Reusing Nuclear Fuel

During World War II, the United States developed a way to chemically separate and recover fissionable Plutonium material from spent fuel rods. [2] However, because the high cost and also the fear that nuclear materials could end up in the wrong hands and be used to build nuclear weapons, President Carter chose to ban nuclear reprocessing. [2] As a result, the United States buries its spent nuclear fuel underground. [3]

The standard and a most widely used process is currently PUREX (Plutonium and Uranium Recovery by Extraction). [4] In this process, the spent fuel is divided into small pieces and then dissolved in nitric acid. [4] Using tributyl phosphate, a surfactant, the uranium and plutonium are taken up and separated from the rest of the waste. [4] This process leaves behind a smaller volume of radioactive waste - fission products and neutron-activated isotopes - that must be disposed of.
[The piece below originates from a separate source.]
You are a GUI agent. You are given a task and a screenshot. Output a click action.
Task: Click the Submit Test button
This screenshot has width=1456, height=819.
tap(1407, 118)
In France and Japan, the nuclear material that is not reused is embedded in glass. [5]

In France Great Britain and Japan, the PUREX technology is greatly used. In addition, they have started to develop alternative versions of PUREX. In France, in particular, nuclear energy accounts for about 80% of the energy production. [6] A large amount of this nuclear energy comes from fuel that is reprocessed in plants such as the La Hague Reprocessing Plant shown in Fig. 1. In the end, repossession on a ton of nuclear waste is equivalent to saving 100,000 barrels of oil. [5]
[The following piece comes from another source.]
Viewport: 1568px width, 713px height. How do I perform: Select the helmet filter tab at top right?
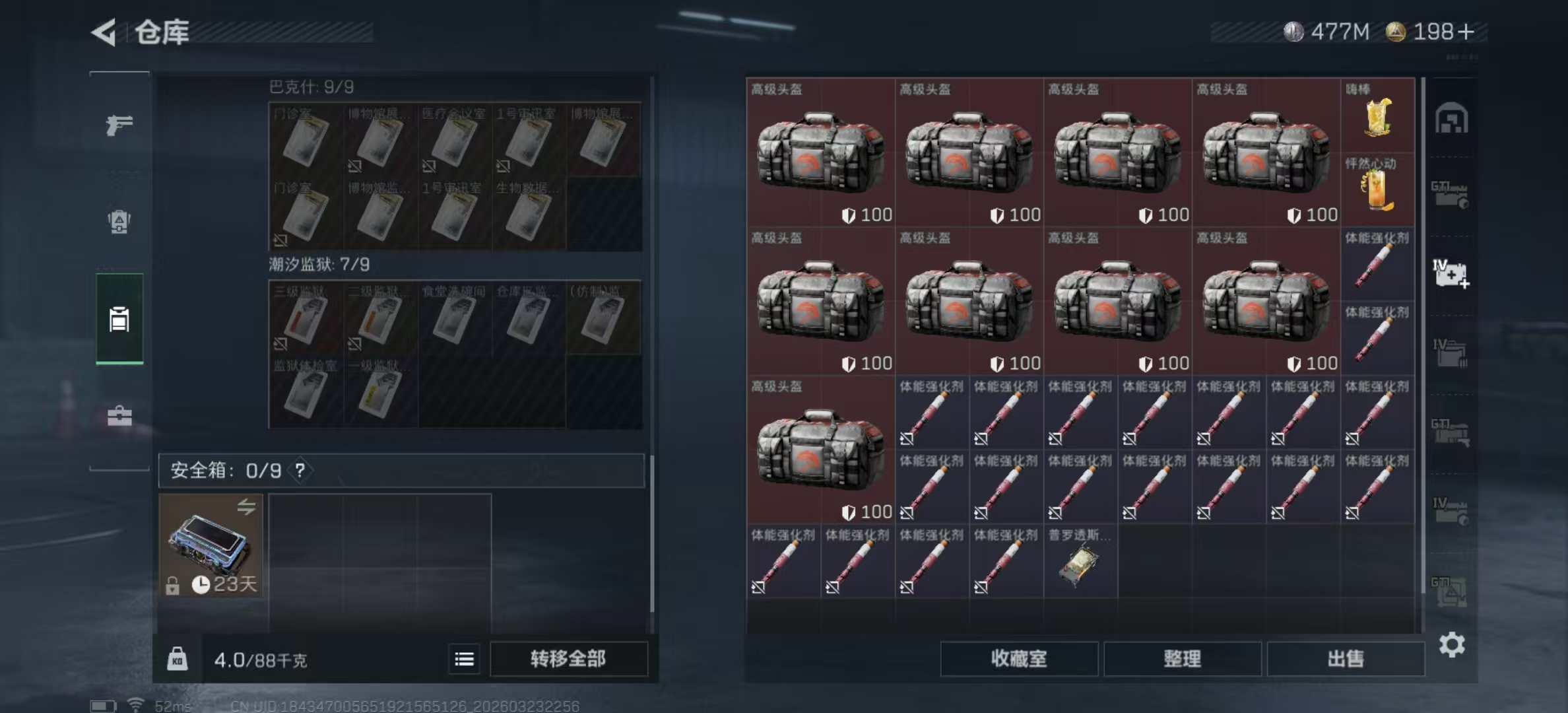coord(1451,119)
In the United States, nuclear reprocessing was banned for the fear of nuclear proliferation. Additionally, twelve states have also banned nuclear plants completely, due to the fact that they produce radioactive waste. [7] If we were to lift the ban on nuclear reprocessing, we could reuse this waste and be now have the ability to create nuclear power plants in the United States without increasing the mass of waste produced. The example of other countries shows that nuclear proliferation is not as great a problem as once thought, as the nuclear fuel are highly guarded and nuclear materials can be transported safely. [7] In the end, nuclear reprocessing is a sure way to increase the amount of nuclear energy that our country produces while reducing the mass of nuclear waste.

© Angel Rubio. The author warrants that the work is the author's own and that Stanford University provided no input other than typesetting and referencing guidelines. The author grants permission to copy, distribute and display this work in unaltered form, with attribution to the author, for noncommercial purposes only. All other rights, including commercial rights, are reserved to the author.
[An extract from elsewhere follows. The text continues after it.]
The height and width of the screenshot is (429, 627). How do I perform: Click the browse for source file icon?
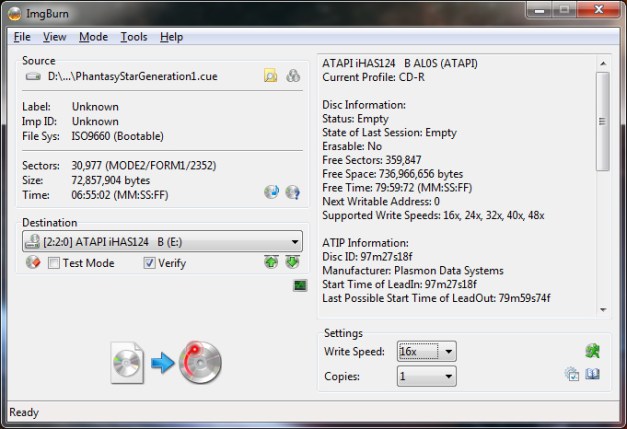(x=270, y=76)
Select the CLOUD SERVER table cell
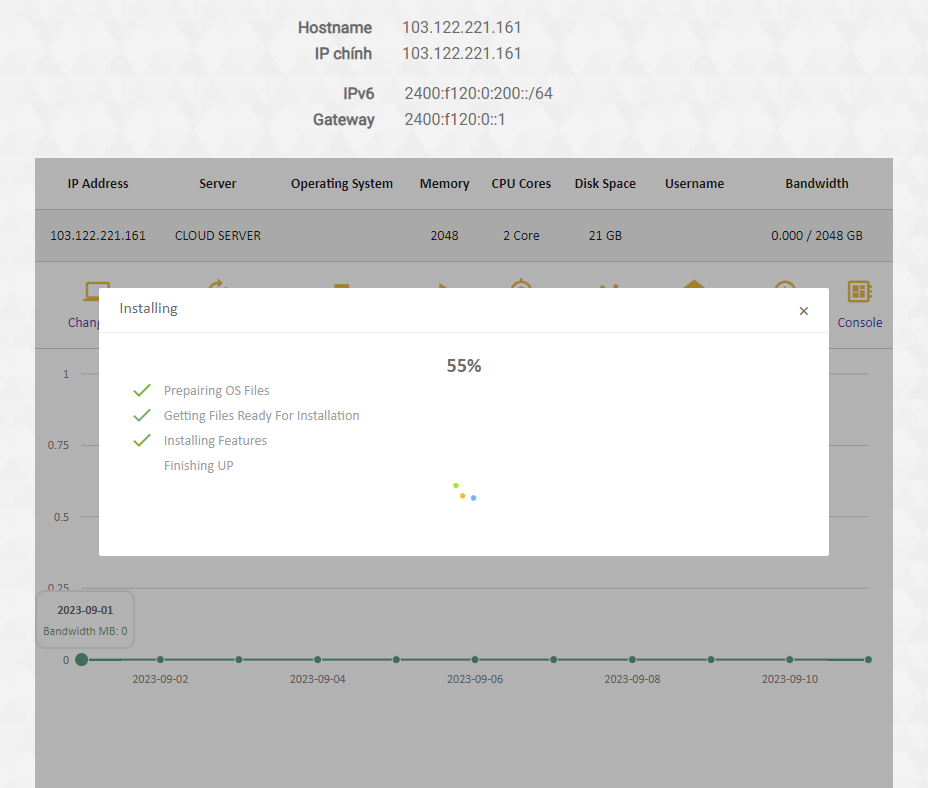The height and width of the screenshot is (788, 928). 218,236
[1] A. M. Weinberg, "Social Institutions and Nuclear Energy," Science 177, 27 (1972).

[2] A. Andrews, "Nuclear Fuel Reprocessing: U.S. Policy Development," Congressional Research Service, RS22542, March 2008.

[3] "Backgrounder on Dry Cask Storage of Spent Nuclear Fuel," U.S. Nuclear Regulatory Commission, October 2016.

[4] J. M. McKibben, "Chemistry of the Purex Process," Radiochim. Acta 36, 3 (1984).

[5] "What Is Nuclear Reprocessing?," BBC News, 19 Feb 00.

[6] "Heatwave Hits French Power Production.," The Guardian, 12 Aug 03.

[7] W. F. Shughart II, "Why Doesn't U.S. Recycle Nuclear Fuel?," Forbes, 1 Oct 14.